# Exercise inputs

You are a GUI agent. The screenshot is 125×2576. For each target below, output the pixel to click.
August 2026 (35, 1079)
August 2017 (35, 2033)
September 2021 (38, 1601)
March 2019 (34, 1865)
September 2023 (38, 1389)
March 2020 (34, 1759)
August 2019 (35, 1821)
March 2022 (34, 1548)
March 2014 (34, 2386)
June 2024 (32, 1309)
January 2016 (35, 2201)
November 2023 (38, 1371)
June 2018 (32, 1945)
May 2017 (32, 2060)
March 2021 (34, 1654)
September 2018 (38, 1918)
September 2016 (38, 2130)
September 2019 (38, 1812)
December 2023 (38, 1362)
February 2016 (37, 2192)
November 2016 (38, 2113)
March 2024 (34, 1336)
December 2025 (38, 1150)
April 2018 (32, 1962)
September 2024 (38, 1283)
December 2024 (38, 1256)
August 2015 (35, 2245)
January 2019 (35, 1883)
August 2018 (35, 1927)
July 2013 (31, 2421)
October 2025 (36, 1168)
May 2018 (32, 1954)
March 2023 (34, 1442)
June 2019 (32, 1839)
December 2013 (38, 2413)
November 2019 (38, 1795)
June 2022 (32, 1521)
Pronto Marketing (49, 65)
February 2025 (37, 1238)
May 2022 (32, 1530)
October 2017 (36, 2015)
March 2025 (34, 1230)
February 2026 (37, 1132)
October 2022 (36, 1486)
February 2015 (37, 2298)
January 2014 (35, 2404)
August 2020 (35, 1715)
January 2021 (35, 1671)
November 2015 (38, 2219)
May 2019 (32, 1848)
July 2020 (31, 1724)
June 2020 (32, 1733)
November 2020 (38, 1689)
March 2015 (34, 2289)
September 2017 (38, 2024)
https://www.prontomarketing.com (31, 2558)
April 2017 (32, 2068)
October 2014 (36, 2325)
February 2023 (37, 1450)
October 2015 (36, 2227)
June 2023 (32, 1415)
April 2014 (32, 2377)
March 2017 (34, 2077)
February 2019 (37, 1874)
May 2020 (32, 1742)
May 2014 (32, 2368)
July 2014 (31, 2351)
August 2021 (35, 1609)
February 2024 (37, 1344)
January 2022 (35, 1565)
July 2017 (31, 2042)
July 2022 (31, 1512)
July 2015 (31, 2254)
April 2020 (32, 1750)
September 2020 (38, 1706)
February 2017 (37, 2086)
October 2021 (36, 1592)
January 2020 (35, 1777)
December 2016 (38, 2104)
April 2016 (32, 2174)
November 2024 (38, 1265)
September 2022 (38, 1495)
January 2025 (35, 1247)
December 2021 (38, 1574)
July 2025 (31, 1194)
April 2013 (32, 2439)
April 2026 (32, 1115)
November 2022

# What the task requires
The records above are to be repeated exactly, in their entirety.

# Answer area
You are a GUI agent. The screenshot is 125×2576. For each target below, output the pixel to click.
August 2026 (35, 1079)
August 2017 (35, 2033)
September 2021 (38, 1601)
March 2019 (34, 1865)
September 2023 (38, 1389)
March 2020 (34, 1759)
August 2019 (35, 1821)
March 2022 (34, 1548)
March 2014 (34, 2386)
June 2024 (32, 1309)
January 2016 (35, 2201)
November 2023 (38, 1371)
June 2018 (32, 1945)
May 2017 (32, 2060)
March 2021 (34, 1654)
September 2018 (38, 1918)
September 2016 (38, 2130)
September 2019 (38, 1812)
December 2023 (38, 1362)
February 2016 (37, 2192)
November 2016 (38, 2113)
March 2024 (34, 1336)
December 2025 (38, 1150)
April 2018 (32, 1962)
September 2024 (38, 1283)
December 2024 (38, 1256)
August 2015 (35, 2245)
January 2019 (35, 1883)
August 2018 (35, 1927)
July 2013 (31, 2421)
October 2025 (36, 1168)
May 2018 (32, 1954)
March 2023 (34, 1442)
June 2019 (32, 1839)
December 2013 (38, 2413)
November 2019 (38, 1795)
June 2022 (32, 1521)
Pronto Marketing (49, 65)
February 2025 (37, 1238)
May 2022 (32, 1530)
October 2017 (36, 2015)
March 2025 (34, 1230)
February 2026 (37, 1132)
October 2022 (36, 1486)
February 2015 (37, 2298)
January 2014 (35, 2404)
August 2020 (35, 1715)
January 2021 (35, 1671)
November 2015 (38, 2219)
May 2019 (32, 1848)
July 2020 (31, 1724)
June 2020 (32, 1733)
November 2020 (38, 1689)
March 2015 (34, 2289)
September 2017 (38, 2024)
https://www.prontomarketing.com (31, 2558)
April 2017 (32, 2068)
October 2014 (36, 2325)
February 2023 (37, 1450)
October 2015 (36, 2227)
June 2023 (32, 1415)
April 2014 (32, 2377)
March 2017 (34, 2077)
February 2019 (37, 1874)
May 2020 (32, 1742)
May 2014 (32, 2368)
July 2014 (31, 2351)
August 2021 (35, 1609)
February 2024 (37, 1344)
January 2022 (35, 1565)
July 2017 (31, 2042)
July 2022 (31, 1512)
July 2015 (31, 2254)
April 2020 (32, 1750)
September 2020 (38, 1706)
February 2017 (37, 2086)
October 2021 (36, 1592)
January 2020 (35, 1777)
December 2016 (38, 2104)
April 2016 (32, 2174)
November 2024 (38, 1265)
September 2022 (38, 1495)
January 2025 (35, 1247)
December 2021 (38, 1574)
July 2025 (31, 1194)
April 2013 (32, 2439)
April 2026 (32, 1115)
November 2022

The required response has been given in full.